The growth caused the Forest Service to implement an area closure around the fire, but at the time did not put any structures at risk.

Ultimately, the Silver Creek Fire would balloon in size to over 20,000 acres thanks to dry weather and high winds, as well as the availability of fuel in the area.

The burn scar of the Silver Creek Fire on Sept. 24. Collectively, almost 21,500 acres burned in Grand County this summer.

The Silver Creek Fire started on July 19 due to a lightning strike and burned in the Routt and Arapaho National Forests, northwest of Kremmling, for around three and a half months.

The fire grew to 3,000 acres on Aug. 14 and then fire activity slowed for a few weeks before growing almost 5,000 acres on Sept. 13 and 14. It continued to grow steadily until plateauing at 20,120 acres in October.

During the time the Silver Creek Fire burned, the residents of the surrounding area, namely Latigo Ranch and Old Park, were put on pre-evacuation orders and evacuated several times when the blaze flared up. Luckily, the fire never damaged any structures.

It was finally fully contained on Oct. 31 and Aaron Voos, public information officer for the Medicine Bow-Routt National Forest, said the fire cost over $30 million to suppress.

A Burned Area Emergency Response team assessment found that the fire impacted the surrounding watersheds and soil, which means those areas are at risk of larger and more frequent floods.

Now, portions of the Arapaho and Routt National Forests affected by the fire have been identified for a proposed U.S. Forest Service project that would reduce fuels in the area and reinforce fuel breaks in an effort to reduce the costs of any future wildfires.


Hunter killed in potential accidental shooting, authorities investigating

Grand County’s big game hunting season brought tragedy with it this year when 43-year old Centennial man Ernest “Ernie” Ackerly died after being shot by one of his hunting partners in mid-November.

Ernest “Ernie” Ackerly

The incident that led to Ackerly’s death occurred during the morning hours of Nov. 5. At around 7 a.m. that morning Ackerly, a father of five, and his hunting partner were preparing to head out into the National Forest in Grand County.

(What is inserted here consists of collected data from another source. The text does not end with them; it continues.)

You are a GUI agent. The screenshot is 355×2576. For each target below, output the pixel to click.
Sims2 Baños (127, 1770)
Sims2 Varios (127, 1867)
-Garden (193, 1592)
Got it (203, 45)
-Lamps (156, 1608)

Ackerly’s hunting partner was in the process of loading his rifle when the rifle discharged. The bullet struck Ackerly, who died as a result.

No charges were filed in the case at the time of the shooting and local authorities declined to officially declare the incident accidental, intentional or criminal. The name of Ackerly’s hunting partner who was handling the firearm that discharged was not released.

Nearly two months later the case remains in roughly the same situation as local investigators await an official report from a firearms forensics team from the Colorado Bureau of Investigation. Lt. Dan Mayer, spokesman for the Grand County Sheriff’s Office, said the 14th Judicial District Attorney’s Office, which makes the final decision regarding any potential prosecution, would not finish reviewing the case until after investigators from the CBI complete their forensics analysis of the firearm that killed Ackerly.

Mayer said local officials hope to receive a report from the CBI’s forensics team sometime in late January or early February.